### Task description
Your response should consist of the entries below, written out exactly.

### Records supplied
══════════
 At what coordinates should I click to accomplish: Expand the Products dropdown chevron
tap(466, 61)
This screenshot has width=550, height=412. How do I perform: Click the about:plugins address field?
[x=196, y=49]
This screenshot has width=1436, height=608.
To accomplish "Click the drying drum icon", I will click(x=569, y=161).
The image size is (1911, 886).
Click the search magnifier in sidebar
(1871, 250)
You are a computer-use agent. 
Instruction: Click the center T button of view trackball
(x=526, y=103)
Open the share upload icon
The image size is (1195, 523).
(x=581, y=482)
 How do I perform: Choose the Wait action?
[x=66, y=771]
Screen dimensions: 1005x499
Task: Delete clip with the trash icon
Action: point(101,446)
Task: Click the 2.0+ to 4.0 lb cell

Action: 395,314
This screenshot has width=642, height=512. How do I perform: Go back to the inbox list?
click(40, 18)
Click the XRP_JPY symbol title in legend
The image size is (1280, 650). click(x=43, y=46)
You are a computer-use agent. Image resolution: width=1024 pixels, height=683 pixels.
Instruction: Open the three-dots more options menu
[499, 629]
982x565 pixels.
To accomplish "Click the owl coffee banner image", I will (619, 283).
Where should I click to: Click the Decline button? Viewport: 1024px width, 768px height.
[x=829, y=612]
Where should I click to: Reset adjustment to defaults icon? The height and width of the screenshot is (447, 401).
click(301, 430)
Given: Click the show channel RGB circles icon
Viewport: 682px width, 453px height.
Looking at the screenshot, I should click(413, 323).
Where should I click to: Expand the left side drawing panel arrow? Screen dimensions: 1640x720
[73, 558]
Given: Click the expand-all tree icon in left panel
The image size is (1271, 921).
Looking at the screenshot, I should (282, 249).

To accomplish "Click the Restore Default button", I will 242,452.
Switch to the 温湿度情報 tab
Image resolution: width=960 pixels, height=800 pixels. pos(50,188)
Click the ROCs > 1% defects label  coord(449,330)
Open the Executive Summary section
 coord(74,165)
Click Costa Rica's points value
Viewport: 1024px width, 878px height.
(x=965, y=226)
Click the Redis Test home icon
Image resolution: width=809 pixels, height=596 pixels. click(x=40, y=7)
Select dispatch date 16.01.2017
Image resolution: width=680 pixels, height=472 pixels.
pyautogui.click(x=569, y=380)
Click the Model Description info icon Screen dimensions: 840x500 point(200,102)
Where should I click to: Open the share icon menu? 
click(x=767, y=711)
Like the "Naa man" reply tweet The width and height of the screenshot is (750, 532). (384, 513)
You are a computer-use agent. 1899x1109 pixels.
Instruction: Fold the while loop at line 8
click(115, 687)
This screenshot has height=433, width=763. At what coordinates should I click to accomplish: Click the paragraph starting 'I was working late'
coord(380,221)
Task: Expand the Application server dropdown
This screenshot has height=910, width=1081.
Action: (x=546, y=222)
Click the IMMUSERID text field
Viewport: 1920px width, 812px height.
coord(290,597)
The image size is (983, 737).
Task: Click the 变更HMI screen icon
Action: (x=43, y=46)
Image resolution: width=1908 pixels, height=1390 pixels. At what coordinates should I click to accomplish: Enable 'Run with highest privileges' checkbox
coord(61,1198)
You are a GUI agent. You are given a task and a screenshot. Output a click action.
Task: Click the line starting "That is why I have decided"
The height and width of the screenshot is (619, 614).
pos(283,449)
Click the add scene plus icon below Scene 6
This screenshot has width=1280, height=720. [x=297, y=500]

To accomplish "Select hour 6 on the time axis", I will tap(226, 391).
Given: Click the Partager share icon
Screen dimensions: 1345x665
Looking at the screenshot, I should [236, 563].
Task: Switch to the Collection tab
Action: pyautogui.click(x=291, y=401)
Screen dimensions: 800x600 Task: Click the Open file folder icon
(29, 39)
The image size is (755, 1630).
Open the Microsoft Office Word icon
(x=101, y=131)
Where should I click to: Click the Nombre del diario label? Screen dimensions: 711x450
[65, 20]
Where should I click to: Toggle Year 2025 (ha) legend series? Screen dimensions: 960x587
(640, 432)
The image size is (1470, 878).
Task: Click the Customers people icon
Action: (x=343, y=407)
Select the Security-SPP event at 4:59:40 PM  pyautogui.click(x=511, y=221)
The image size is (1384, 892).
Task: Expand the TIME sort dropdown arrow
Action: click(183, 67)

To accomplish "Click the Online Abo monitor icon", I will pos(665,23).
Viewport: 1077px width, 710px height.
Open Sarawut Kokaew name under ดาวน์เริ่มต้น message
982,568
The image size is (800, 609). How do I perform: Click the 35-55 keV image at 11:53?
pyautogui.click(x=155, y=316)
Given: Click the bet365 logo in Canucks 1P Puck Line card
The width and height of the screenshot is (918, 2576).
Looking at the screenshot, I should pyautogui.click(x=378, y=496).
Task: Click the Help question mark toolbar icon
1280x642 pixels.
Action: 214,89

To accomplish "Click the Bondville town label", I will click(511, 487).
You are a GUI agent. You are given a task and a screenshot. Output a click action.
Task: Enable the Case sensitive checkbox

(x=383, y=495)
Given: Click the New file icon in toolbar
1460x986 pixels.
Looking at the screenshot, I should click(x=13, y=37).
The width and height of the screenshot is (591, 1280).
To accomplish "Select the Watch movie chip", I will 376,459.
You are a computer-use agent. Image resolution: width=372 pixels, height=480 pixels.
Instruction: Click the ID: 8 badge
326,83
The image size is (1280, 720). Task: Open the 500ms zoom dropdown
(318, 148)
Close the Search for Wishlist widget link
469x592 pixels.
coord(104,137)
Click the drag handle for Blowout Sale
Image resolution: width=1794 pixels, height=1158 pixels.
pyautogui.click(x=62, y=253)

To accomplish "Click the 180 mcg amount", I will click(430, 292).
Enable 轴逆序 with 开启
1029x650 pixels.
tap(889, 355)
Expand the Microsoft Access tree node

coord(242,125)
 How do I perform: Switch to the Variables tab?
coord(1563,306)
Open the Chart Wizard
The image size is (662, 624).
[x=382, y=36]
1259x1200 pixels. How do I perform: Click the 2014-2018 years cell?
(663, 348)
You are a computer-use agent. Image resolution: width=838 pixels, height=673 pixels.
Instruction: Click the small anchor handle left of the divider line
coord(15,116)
══════════
### Solution
 At what coordinates should I click to accomplish: Expand the Products dropdown chevron
tap(466, 61)
This screenshot has width=550, height=412. How do I perform: Click the about:plugins address field?
[x=196, y=49]
This screenshot has width=1436, height=608.
To accomplish "Click the drying drum icon", I will click(x=569, y=161).
The image size is (1911, 886).
Click the search magnifier in sidebar
(1871, 250)
You are a computer-use agent. 
Instruction: Click the center T button of view trackball
(x=526, y=103)
Open the share upload icon
The image size is (1195, 523).
(x=581, y=482)
 How do I perform: Choose the Wait action?
[x=66, y=771]
Screen dimensions: 1005x499
Task: Delete clip with the trash icon
Action: point(101,446)
Task: Click the 2.0+ to 4.0 lb cell

Action: 395,314
This screenshot has width=642, height=512. How do I perform: Go back to the inbox list?
click(40, 18)
Click the XRP_JPY symbol title in legend
The image size is (1280, 650). click(x=43, y=46)
You are a computer-use agent. Image resolution: width=1024 pixels, height=683 pixels.
Instruction: Open the three-dots more options menu
[499, 629]
982x565 pixels.
To accomplish "Click the owl coffee banner image", I will (619, 283).
Where should I click to: Click the Decline button? Viewport: 1024px width, 768px height.
[x=829, y=612]
Where should I click to: Reset adjustment to defaults icon? The height and width of the screenshot is (447, 401).
click(301, 430)
Given: Click the show channel RGB circles icon
Viewport: 682px width, 453px height.
Looking at the screenshot, I should click(413, 323).
Where should I click to: Expand the left side drawing panel arrow? Screen dimensions: 1640x720
[73, 558]
Given: Click the expand-all tree icon in left panel
The image size is (1271, 921).
Looking at the screenshot, I should (282, 249).

To accomplish "Click the Restore Default button", I will 242,452.
Switch to the 温湿度情報 tab
Image resolution: width=960 pixels, height=800 pixels. pos(50,188)
Click the ROCs > 1% defects label  coord(449,330)
Open the Executive Summary section
 coord(74,165)
Click Costa Rica's points value
Viewport: 1024px width, 878px height.
(x=965, y=226)
Click the Redis Test home icon
Image resolution: width=809 pixels, height=596 pixels. click(x=40, y=7)
Select dispatch date 16.01.2017
Image resolution: width=680 pixels, height=472 pixels.
pyautogui.click(x=569, y=380)
Click the Model Description info icon Screen dimensions: 840x500 point(200,102)
Where should I click to: Open the share icon menu? 
click(x=767, y=711)
Like the "Naa man" reply tweet The width and height of the screenshot is (750, 532). (384, 513)
You are a computer-use agent. 1899x1109 pixels.
Instruction: Fold the while loop at line 8
click(115, 687)
This screenshot has height=433, width=763. At what coordinates should I click to accomplish: Click the paragraph starting 'I was working late'
coord(380,221)
Task: Expand the Application server dropdown
This screenshot has height=910, width=1081.
Action: (x=546, y=222)
Click the IMMUSERID text field
Viewport: 1920px width, 812px height.
coord(290,597)
The image size is (983, 737).
Task: Click the 变更HMI screen icon
Action: (x=43, y=46)
Image resolution: width=1908 pixels, height=1390 pixels. At what coordinates should I click to accomplish: Enable 'Run with highest privileges' checkbox
coord(61,1198)
You are a GUI agent. You are given a task and a screenshot. Output a click action.
Task: Click the line starting "That is why I have decided"
The height and width of the screenshot is (619, 614).
pos(283,449)
Click the add scene plus icon below Scene 6
This screenshot has width=1280, height=720. [x=297, y=500]

To accomplish "Select hour 6 on the time axis", I will tap(226, 391).
Given: Click the Partager share icon
Screen dimensions: 1345x665
Looking at the screenshot, I should [236, 563].
Task: Switch to the Collection tab
Action: pyautogui.click(x=291, y=401)
Screen dimensions: 800x600 Task: Click the Open file folder icon
(29, 39)
The image size is (755, 1630).
Open the Microsoft Office Word icon
(x=101, y=131)
Where should I click to: Click the Nombre del diario label? Screen dimensions: 711x450
[65, 20]
Where should I click to: Toggle Year 2025 (ha) legend series? Screen dimensions: 960x587
(640, 432)
The image size is (1470, 878).
Task: Click the Customers people icon
Action: (x=343, y=407)
Select the Security-SPP event at 4:59:40 PM  pyautogui.click(x=511, y=221)
The image size is (1384, 892).
Task: Expand the TIME sort dropdown arrow
Action: click(183, 67)

To accomplish "Click the Online Abo monitor icon", I will pos(665,23).
Viewport: 1077px width, 710px height.
Open Sarawut Kokaew name under ดาวน์เริ่มต้น message
982,568
The image size is (800, 609). How do I perform: Click the 35-55 keV image at 11:53?
pyautogui.click(x=155, y=316)
Given: Click the bet365 logo in Canucks 1P Puck Line card
The width and height of the screenshot is (918, 2576).
Looking at the screenshot, I should pyautogui.click(x=378, y=496).
Task: Click the Help question mark toolbar icon
1280x642 pixels.
Action: 214,89

To accomplish "Click the Bondville town label", I will click(511, 487).
You are a GUI agent. You are given a task and a screenshot. Output a click action.
Task: Enable the Case sensitive checkbox

(x=383, y=495)
Given: Click the New file icon in toolbar
1460x986 pixels.
Looking at the screenshot, I should click(x=13, y=37).
The width and height of the screenshot is (591, 1280).
To accomplish "Select the Watch movie chip", I will 376,459.
You are a computer-use agent. Image resolution: width=372 pixels, height=480 pixels.
Instruction: Click the ID: 8 badge
326,83
The image size is (1280, 720). Task: Open the 500ms zoom dropdown
(318, 148)
Close the Search for Wishlist widget link
469x592 pixels.
coord(104,137)
Click the drag handle for Blowout Sale
Image resolution: width=1794 pixels, height=1158 pixels.
pyautogui.click(x=62, y=253)

To accomplish "Click the 180 mcg amount", I will click(430, 292).
Enable 轴逆序 with 开启
1029x650 pixels.
tap(889, 355)
Expand the Microsoft Access tree node

coord(242,125)
 How do I perform: Switch to the Variables tab?
coord(1563,306)
Open the Chart Wizard
The image size is (662, 624).
[x=382, y=36]
1259x1200 pixels. How do I perform: Click the 2014-2018 years cell?
(663, 348)
You are a computer-use agent. Image resolution: width=838 pixels, height=673 pixels.
Instruction: Click the small anchor handle left of the divider line
coord(15,116)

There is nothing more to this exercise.